Saved data entries
++++++++++++++++++++
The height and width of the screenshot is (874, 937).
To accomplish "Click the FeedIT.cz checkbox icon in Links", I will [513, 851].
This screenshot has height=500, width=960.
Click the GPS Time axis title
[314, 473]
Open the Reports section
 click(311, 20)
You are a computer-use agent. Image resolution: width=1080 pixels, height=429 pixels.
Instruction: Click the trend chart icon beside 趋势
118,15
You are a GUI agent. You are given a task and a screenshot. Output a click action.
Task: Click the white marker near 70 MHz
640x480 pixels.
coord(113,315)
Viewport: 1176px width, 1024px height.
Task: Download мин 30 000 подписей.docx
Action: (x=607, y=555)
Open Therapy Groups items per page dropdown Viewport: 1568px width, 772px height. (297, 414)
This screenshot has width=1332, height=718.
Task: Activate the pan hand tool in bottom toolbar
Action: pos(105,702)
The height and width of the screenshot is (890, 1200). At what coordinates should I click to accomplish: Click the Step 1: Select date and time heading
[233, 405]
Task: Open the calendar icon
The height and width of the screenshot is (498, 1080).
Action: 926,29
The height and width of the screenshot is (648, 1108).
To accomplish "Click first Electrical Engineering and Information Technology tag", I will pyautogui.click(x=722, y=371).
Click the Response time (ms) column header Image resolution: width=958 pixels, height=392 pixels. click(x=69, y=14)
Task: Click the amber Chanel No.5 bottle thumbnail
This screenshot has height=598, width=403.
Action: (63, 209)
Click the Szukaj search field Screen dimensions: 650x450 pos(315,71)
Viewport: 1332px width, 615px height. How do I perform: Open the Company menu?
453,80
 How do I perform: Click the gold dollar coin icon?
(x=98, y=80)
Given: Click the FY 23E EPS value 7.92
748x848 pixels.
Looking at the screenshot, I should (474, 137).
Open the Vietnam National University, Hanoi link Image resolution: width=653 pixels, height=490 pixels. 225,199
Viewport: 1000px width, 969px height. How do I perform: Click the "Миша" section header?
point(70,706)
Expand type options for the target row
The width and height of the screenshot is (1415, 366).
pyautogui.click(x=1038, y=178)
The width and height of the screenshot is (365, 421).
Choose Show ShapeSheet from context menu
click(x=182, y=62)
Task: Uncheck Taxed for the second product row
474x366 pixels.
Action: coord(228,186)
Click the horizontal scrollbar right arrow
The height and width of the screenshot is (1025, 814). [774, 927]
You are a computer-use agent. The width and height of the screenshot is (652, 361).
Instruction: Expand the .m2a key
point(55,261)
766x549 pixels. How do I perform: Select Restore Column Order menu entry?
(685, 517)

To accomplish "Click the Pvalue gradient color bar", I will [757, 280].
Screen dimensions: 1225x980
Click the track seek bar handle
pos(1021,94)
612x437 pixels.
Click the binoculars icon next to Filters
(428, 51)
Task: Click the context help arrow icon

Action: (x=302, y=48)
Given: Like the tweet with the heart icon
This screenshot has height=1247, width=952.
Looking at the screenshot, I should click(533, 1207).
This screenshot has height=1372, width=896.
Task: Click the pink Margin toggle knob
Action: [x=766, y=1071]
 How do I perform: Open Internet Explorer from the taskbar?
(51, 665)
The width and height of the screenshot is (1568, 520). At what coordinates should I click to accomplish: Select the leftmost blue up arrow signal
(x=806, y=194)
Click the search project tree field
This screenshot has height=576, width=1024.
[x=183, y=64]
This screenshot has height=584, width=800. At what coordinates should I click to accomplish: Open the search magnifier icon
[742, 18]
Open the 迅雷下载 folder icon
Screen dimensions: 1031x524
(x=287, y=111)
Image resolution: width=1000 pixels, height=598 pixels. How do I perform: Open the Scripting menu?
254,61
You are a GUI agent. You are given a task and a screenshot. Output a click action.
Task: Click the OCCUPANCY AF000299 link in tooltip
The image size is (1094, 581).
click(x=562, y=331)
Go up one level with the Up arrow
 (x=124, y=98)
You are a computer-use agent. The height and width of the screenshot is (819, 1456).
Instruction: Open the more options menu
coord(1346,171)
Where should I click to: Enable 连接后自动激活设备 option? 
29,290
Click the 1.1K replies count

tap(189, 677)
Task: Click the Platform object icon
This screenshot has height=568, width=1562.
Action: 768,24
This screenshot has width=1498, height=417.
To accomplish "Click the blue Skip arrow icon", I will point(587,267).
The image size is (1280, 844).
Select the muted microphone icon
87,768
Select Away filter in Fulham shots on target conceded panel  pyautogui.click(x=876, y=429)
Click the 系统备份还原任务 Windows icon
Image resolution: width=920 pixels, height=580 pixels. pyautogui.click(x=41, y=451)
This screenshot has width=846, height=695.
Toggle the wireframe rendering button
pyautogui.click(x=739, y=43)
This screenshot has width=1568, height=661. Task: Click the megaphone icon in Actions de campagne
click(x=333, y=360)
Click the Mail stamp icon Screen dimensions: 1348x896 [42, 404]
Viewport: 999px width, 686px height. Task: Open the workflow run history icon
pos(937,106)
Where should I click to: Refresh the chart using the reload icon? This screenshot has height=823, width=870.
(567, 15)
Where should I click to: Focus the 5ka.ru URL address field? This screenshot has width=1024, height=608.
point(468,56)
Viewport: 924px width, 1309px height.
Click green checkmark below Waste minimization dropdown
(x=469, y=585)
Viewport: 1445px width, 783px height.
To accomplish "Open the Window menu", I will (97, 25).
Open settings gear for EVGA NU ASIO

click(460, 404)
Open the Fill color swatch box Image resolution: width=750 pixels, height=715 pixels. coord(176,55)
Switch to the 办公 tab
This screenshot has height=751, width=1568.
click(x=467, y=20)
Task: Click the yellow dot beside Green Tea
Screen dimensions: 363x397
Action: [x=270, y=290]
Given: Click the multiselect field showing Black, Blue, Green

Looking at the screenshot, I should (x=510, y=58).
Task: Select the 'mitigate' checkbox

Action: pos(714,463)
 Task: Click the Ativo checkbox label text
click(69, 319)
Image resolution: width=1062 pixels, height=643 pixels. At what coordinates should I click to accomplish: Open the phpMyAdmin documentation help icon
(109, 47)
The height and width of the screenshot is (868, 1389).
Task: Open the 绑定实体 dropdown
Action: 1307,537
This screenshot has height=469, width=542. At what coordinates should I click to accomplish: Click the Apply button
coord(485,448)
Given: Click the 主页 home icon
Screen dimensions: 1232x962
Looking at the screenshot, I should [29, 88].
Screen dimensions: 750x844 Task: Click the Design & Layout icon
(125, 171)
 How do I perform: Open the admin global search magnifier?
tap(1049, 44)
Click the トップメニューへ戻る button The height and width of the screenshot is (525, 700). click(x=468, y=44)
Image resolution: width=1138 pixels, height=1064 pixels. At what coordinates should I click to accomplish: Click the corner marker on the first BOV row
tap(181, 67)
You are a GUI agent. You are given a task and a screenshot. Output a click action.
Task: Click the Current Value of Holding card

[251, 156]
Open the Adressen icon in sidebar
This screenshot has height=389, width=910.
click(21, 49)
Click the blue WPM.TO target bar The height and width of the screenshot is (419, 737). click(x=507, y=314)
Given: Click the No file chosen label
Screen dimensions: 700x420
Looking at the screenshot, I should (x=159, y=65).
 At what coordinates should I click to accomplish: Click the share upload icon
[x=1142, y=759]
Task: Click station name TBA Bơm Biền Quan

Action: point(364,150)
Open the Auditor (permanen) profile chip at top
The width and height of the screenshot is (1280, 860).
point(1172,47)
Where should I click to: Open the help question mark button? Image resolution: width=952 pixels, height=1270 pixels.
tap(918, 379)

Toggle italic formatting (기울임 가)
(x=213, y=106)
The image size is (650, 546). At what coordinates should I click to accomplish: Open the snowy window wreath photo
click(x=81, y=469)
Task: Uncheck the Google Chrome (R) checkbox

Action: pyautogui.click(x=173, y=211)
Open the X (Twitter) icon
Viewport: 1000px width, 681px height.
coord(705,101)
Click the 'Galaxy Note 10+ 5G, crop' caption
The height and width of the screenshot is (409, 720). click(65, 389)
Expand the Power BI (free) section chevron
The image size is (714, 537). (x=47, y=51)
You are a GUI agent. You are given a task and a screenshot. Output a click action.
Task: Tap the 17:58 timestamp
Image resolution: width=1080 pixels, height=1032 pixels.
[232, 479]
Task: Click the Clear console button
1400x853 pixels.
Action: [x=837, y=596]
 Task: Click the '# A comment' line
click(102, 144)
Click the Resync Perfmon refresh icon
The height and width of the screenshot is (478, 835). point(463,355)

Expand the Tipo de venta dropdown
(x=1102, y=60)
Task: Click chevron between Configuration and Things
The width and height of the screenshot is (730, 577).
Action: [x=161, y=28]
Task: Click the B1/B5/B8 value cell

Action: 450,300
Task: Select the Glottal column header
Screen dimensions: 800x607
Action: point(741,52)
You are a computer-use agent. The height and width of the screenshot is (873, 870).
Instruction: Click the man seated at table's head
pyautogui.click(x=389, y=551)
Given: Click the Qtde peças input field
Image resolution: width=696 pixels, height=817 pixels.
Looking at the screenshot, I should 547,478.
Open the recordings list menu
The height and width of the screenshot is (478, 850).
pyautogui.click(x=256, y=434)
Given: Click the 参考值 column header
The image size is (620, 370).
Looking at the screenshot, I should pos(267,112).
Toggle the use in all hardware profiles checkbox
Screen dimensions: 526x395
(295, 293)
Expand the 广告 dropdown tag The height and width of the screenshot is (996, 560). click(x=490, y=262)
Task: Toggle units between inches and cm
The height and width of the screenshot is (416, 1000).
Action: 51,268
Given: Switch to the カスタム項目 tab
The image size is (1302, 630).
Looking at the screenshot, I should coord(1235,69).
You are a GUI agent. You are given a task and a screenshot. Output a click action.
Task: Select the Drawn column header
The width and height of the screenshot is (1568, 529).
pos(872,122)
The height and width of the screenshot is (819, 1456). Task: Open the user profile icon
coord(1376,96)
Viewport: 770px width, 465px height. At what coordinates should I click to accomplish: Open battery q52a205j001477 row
++++++++++++++++++++
-- EXERCISE --
Your answer must be a single number: the count of lines in the records that hold the word "will".

-- RESULT FOR THIS TASK --
5